Digestive organs were dissected from adult females of E. grandis (Fig. 1B). The midgut first section was determined to be a large stomach-like structure filled with liquid, followed by tubular midgut second and third sections. The midgut fourth section was equipped with a number of crypts, which were white in color, arranged in four rows, and fused to each other into a loose helical assemblage (Fig. 1C). In situ hybridization detected strong bacterial signals in the crypts of the midgut fourth section (Fig. 1D). Electron microscopy identified tubular bacterial cells of a single morphotype densely packed in the cavity of the midgut crypts (Fig. 1E). A 16S rRNA gene sequence (1,465 bp) was cloned and determined from the midgut fourth section of a female insect of Yakushima population, to which the sequences obtained from insects of Minami-Boso, Tosa-Shimizu, Kashima and Nishino-Omote populations were identical. BLAST searches using this sequence as the query retrieved gammaproteobacterial sequences, of which the top hit was a 16S rRNA gene sequence of uncultured bacterium isolated from mucosal biopsy from human intestinal pouch (98.5% [1,443/1,465] identity; accession number GQ157226).

Detection of another bacterial symbiont in the gonads of E. grandis

A bacterial 16S rRNA gene was detected by PCR on ovarian DNA of a female insect from the Yakushima population. Cloning and sequencing of the PCR product yielded a 1,464 bp sequence. BLAST searches using this sequence as the query retrieved gammaproteobacterial sequences, of which the top hit was 16S rRNA gene sequence of the Sodalis-allied symbiont of Cantao ocellatus (Hemiptera; Scutelleridae) (99.7% [1,459/1,464] identity; accession number AB541010).

Prevalence of the bacterial symbionts in natural populations of E. grandis

Diagnostic PCR surveys showed the prevalence of the gut symbiont in natural populations of E. grandis; of 64 insects from three populations examined, all were PCR-positive. By contrast, the Sodalis-allied symbiont was detected in only a subset of the insects: 13% (4/30), 0% (0/12) and 0% (0/22) in Yakushima, Kashima and Minami-Boso populations, respectively (Table 2).

Phylogenetic placement of the bacterial symbionts from E. grandis

Figure 2 shows the phylogenetic placement of the bacterial symbionts detected from E. grandis on the basis of 16S rRNA gene sequences.

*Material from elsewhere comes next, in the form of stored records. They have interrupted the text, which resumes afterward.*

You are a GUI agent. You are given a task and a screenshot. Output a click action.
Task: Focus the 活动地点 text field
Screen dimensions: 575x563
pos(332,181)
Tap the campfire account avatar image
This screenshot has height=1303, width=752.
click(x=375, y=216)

None of the gut symbionts of other stinkbugs, including that of the scutellerid C. ocellatus (Kaiwa et al., 2010), was related to the gut symbiont of E. grandis. Meanwhile, the Sodalis-allied symbionts of E. grandis and C. ocellatus formed a well-supported gammaproteobacterial clade with the secondary symbiont of the tsetse fly Sodalis glossinidius, the bacteriome-associated symbiont of grain weevils, the symbiont of a louse fly, the bacteriocyte-associated symbiont of a pigeon louse, and a secondary symbiont of a chestnut weevil.

Molecular evolutionary aspects of the bacterial symbionts from E. grandis

The 16S rRNA sequences of the gut symbiont and the Sodalis-allied symbiont exhibited AT contents of 45.3% and 44.7%, respectively, which were not different from AT contents of other phylogenetically-related free-living gammapro-teobacteria at around 45% (Fig. 2). The evolutionary rates of the 16S rRNA gene sequences in the gut symbiont and the Sodalis-allied lied symbiont were not significantly different from the evolutionary rates in phylogenetically-related free-living gammaproteobacteria (Table 3).